Kisah humor omjay
Guru, Pahlawan Tanpa Tanda Kehidupan (Bukan Lagi Tanpa Tanda Jasa)
Setiap kali datang Hari Guru, linimasa media sosial penuh dengan kalimat manis:
> “Terima kasih, guruku, engkau adalah pahlawan tanpa tanda jasa.”
Kalimat itu memang klasik. Tapi, di zaman sekarang, para guru malah tertawa getir mendengarnya.
Bukan karena tidak bangga disebut pahlawan, tapi karena “tanpa tanda jasa” sudah berubah jadi “tanpa tanda kehidupan.”
Bagaimana tidak? Guru zaman sekarang bukan hanya sibuk mengajar, tapi juga mengisi, melapor, mengedit, mengupload, dan menginput. Hidupnya lebih sering berhadapan dengan layar laptop daripada wajah murid.

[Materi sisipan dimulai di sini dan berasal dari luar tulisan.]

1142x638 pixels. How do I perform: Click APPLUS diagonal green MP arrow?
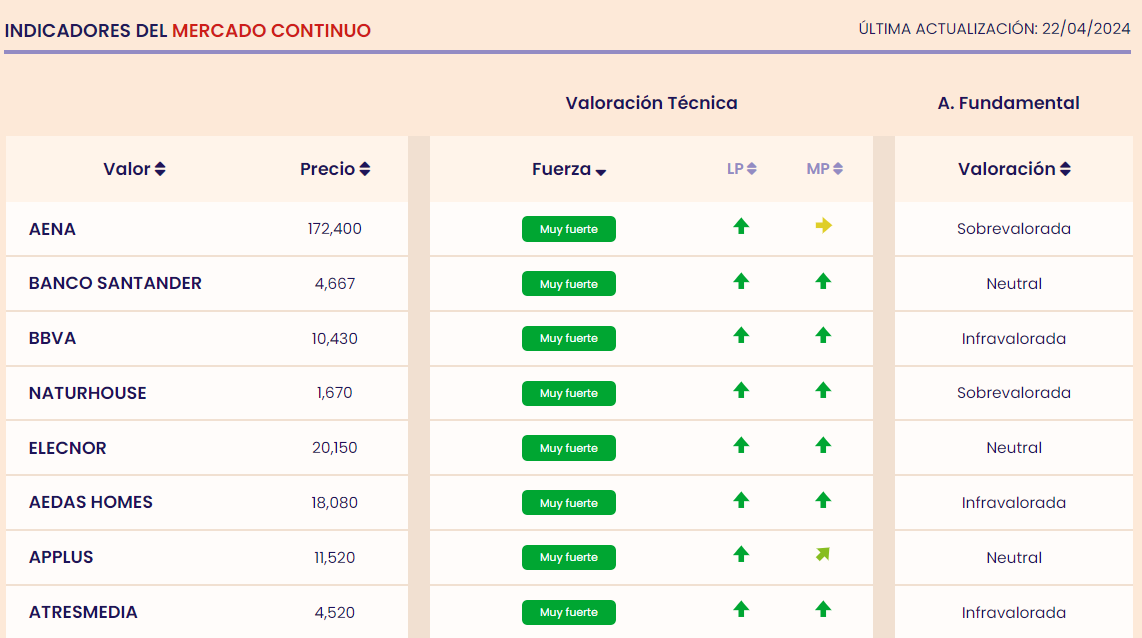tap(823, 554)
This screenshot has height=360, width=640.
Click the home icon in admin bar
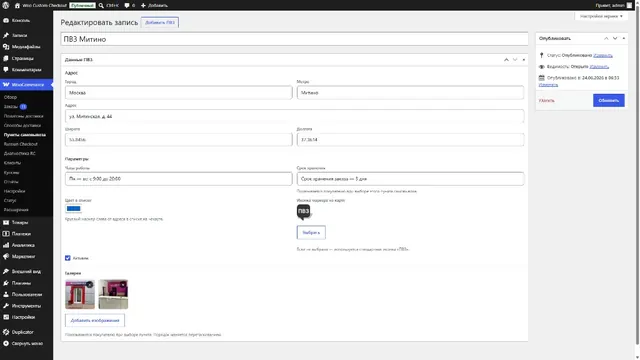[x=17, y=5]
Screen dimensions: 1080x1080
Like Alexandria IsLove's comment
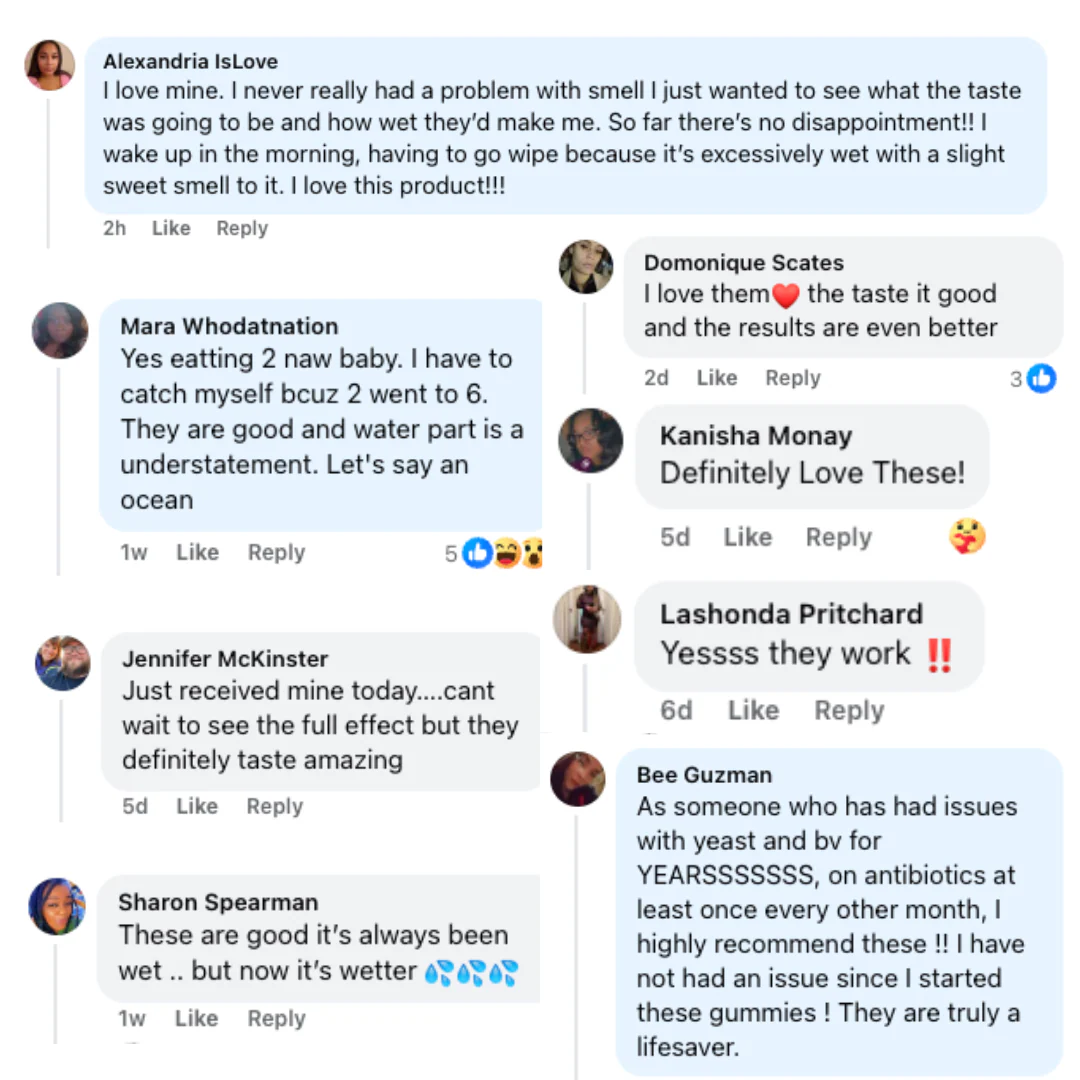[171, 228]
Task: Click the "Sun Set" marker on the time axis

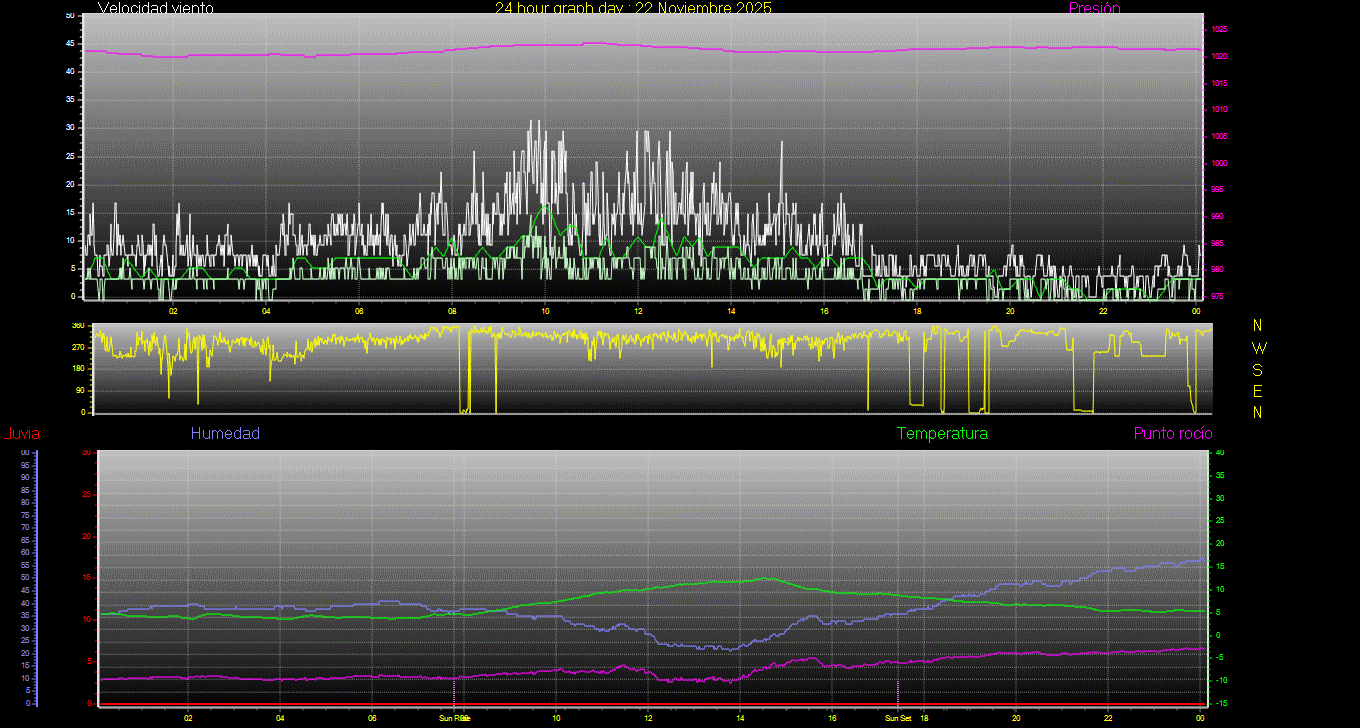Action: pos(897,718)
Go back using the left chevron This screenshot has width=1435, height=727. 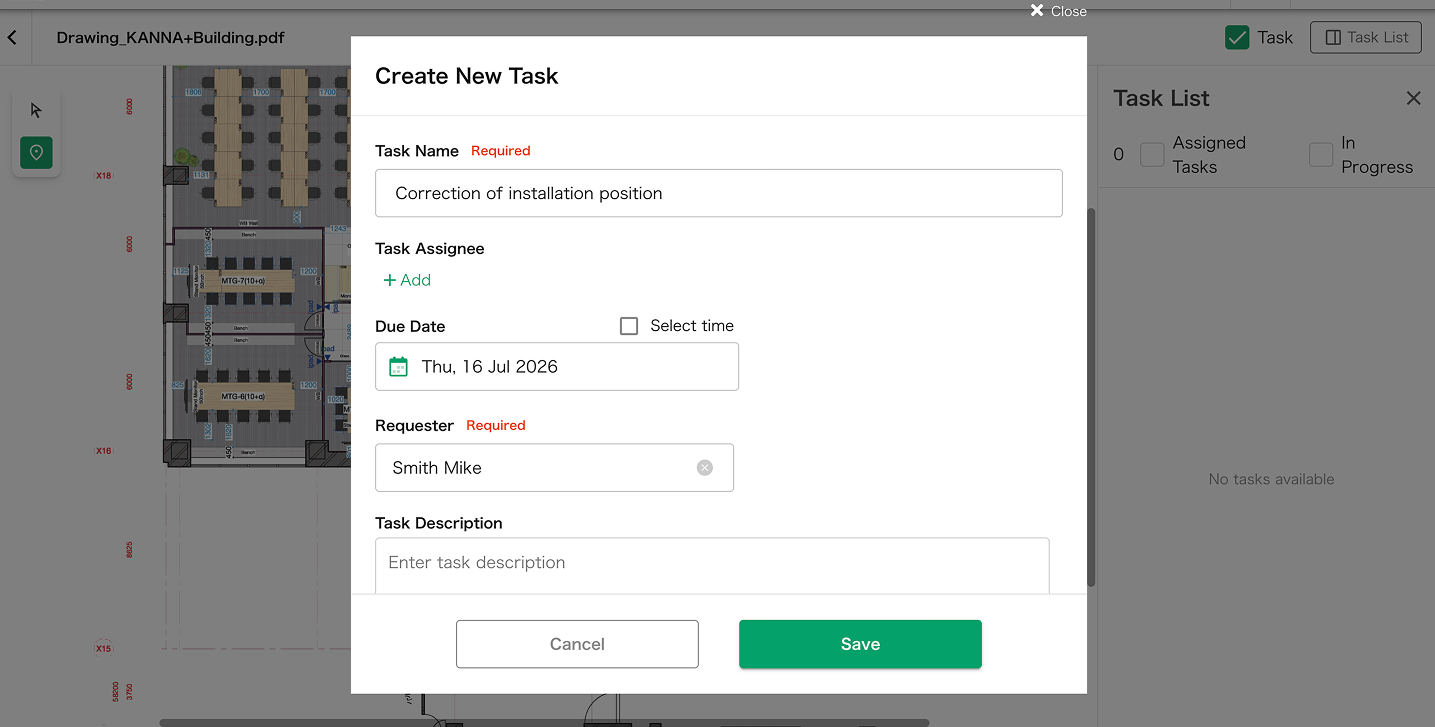tap(12, 37)
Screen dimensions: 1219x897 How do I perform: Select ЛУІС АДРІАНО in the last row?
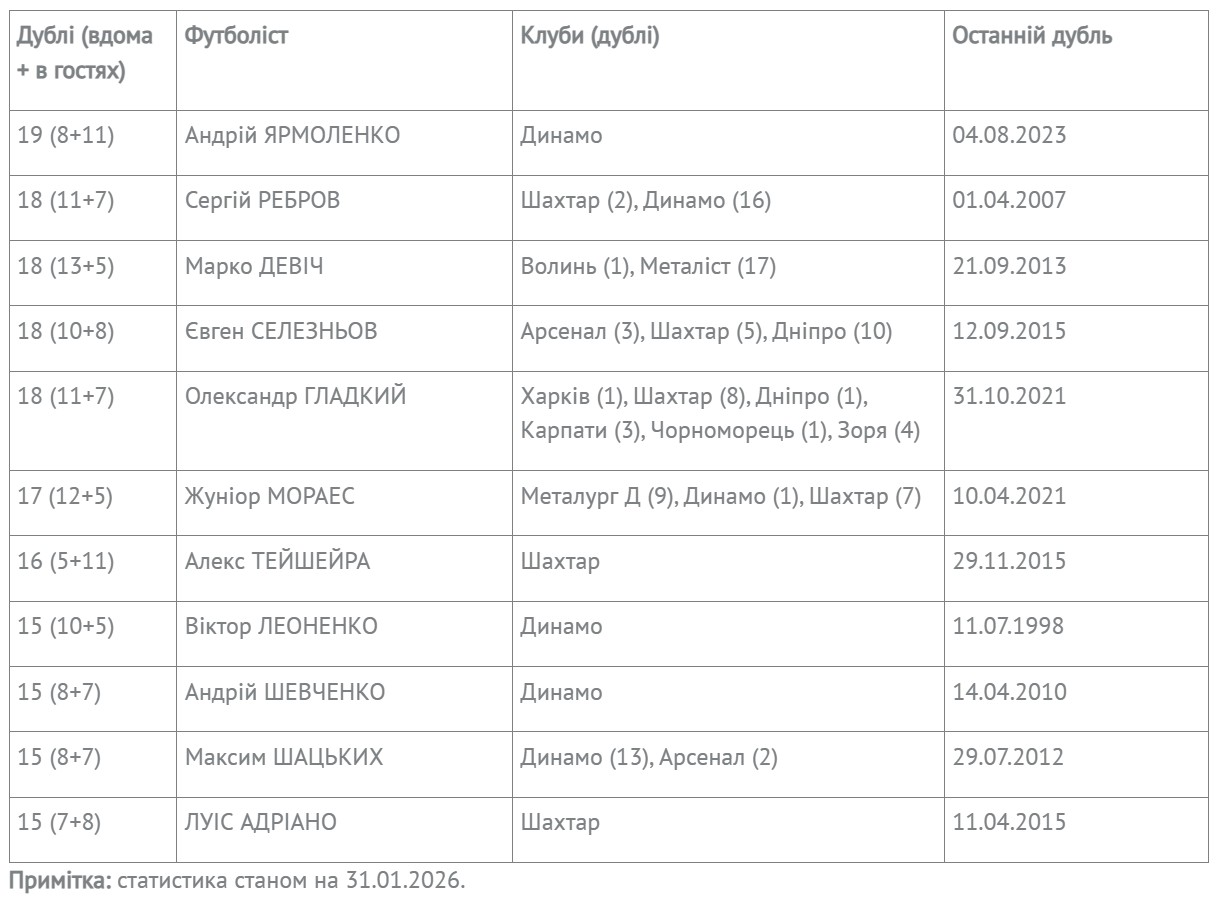[261, 822]
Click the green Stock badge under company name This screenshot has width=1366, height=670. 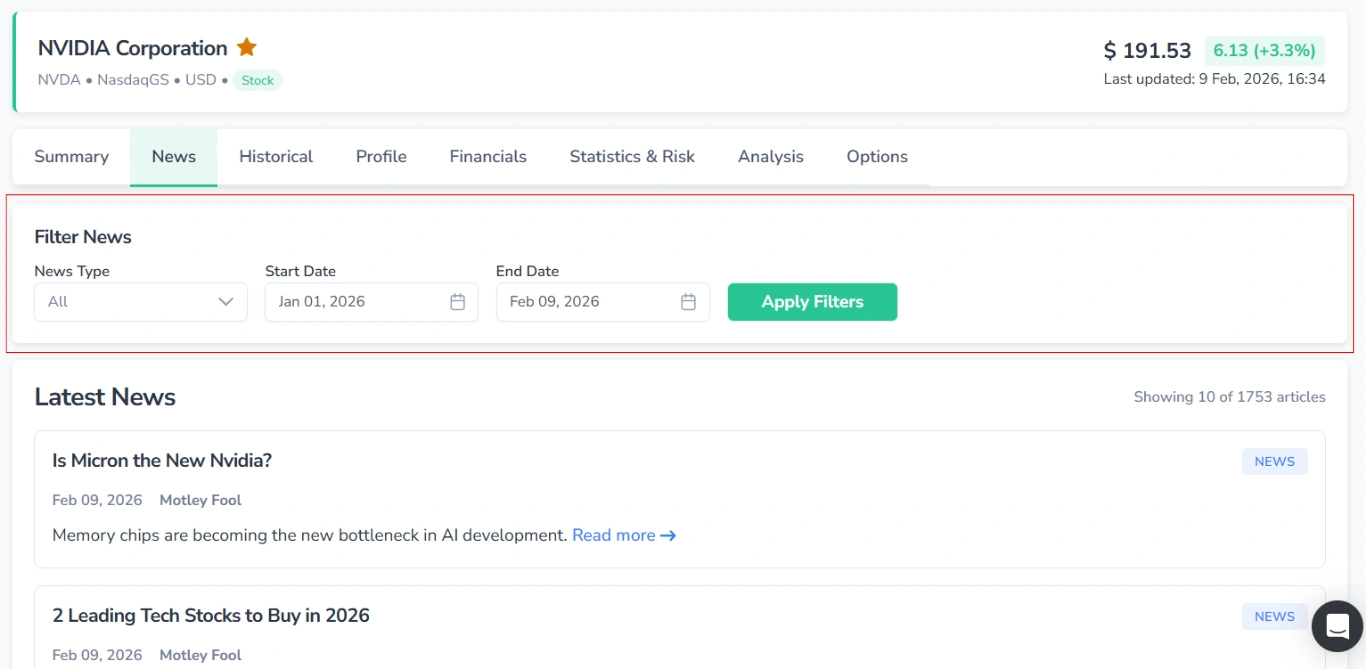[x=257, y=81]
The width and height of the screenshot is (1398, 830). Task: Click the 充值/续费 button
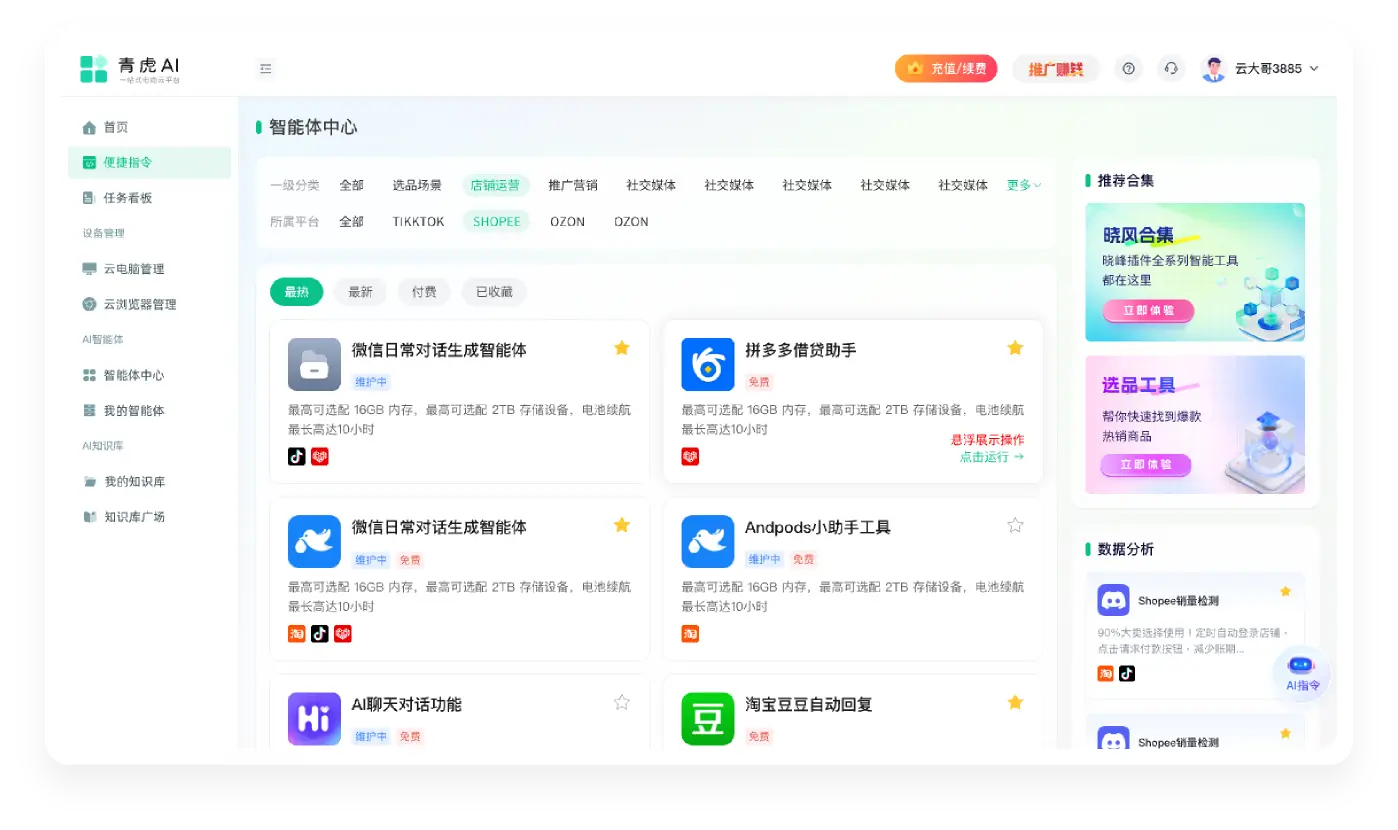946,69
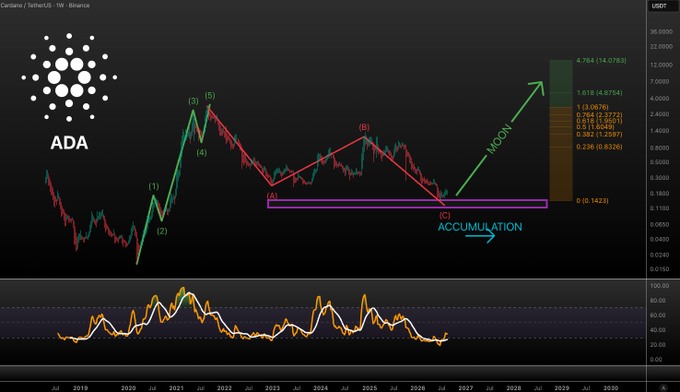The height and width of the screenshot is (392, 680).
Task: Open the USDT currency selector
Action: coord(659,6)
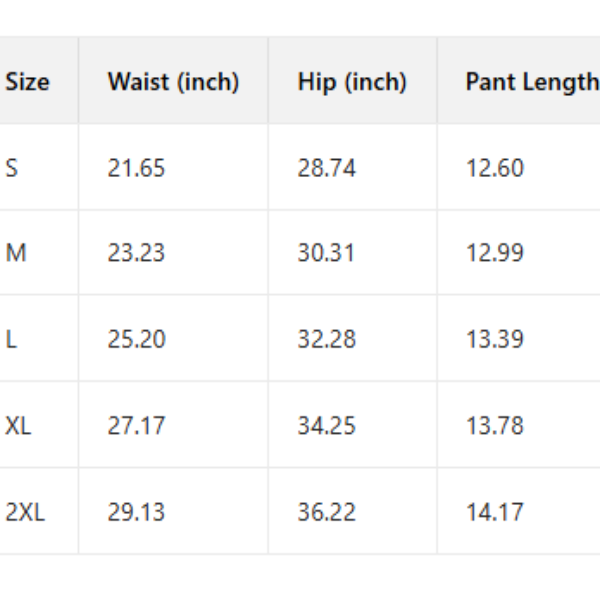This screenshot has height=600, width=600.
Task: Click hip value 28.74
Action: (326, 168)
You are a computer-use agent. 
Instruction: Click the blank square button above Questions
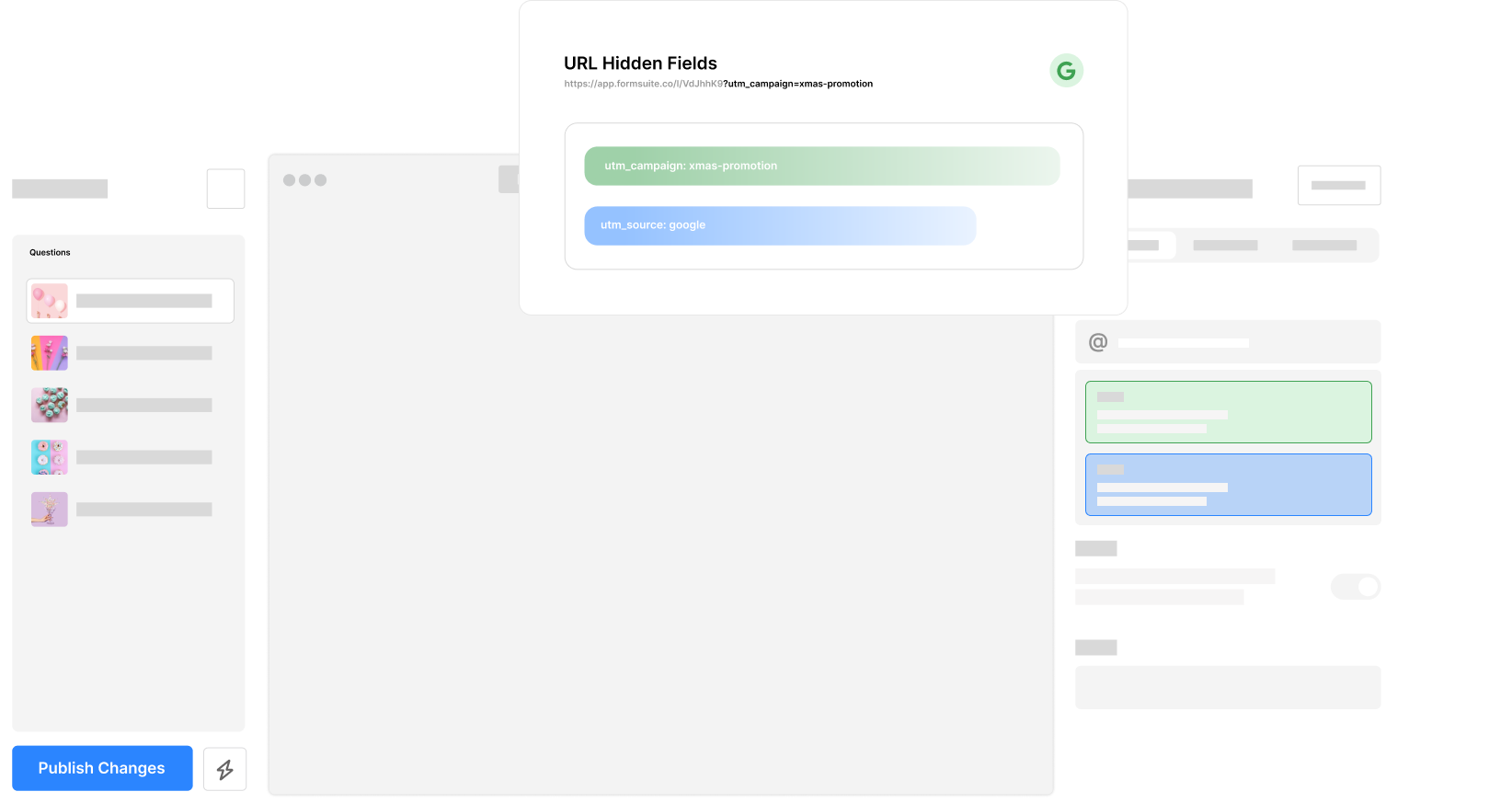pos(225,189)
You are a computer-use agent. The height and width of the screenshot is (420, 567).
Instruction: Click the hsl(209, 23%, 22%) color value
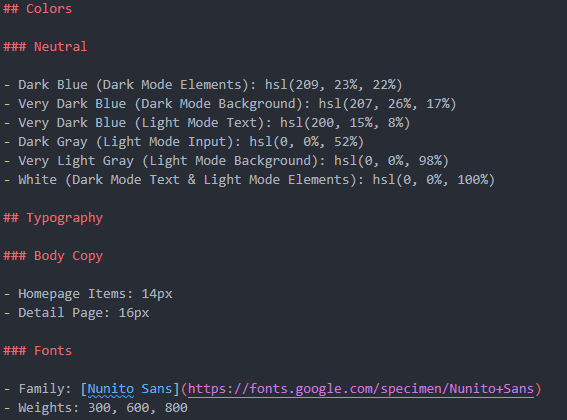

Kalau dulu guru dikenal karena kapur dan papan tulis, sekarang dikenal karena Wi-Fi dan sinyal lemot.
---
📚 Guru: Makhluk Multitasking Paling Sabar di Dunia
Guru itu profesi paling serba bisa di jagat raya.
Selain jadi pengajar, mereka juga bisa menjelma jadi:
Psikolog, saat murid curhat ditinggal pacar tapi tetap disuruh fokus ujian.
Satpam, saat mendapati siswa nongkrong di kantin padahal bel sudah bunyi.
Event organizer, karena tiap minggu ada lomba, upacara, atau peringatan hari besar yang harus diurus.
Content creator dadakan, karena disuruh bikin video pembelajaran padahal edit videonya pakai HP 1GB RAM.
Belum cukup? Kadang guru juga jadi komedian, karena kalau tidak bisa bikin murid tertawa, kelas akan sepi seperti kuburan ide.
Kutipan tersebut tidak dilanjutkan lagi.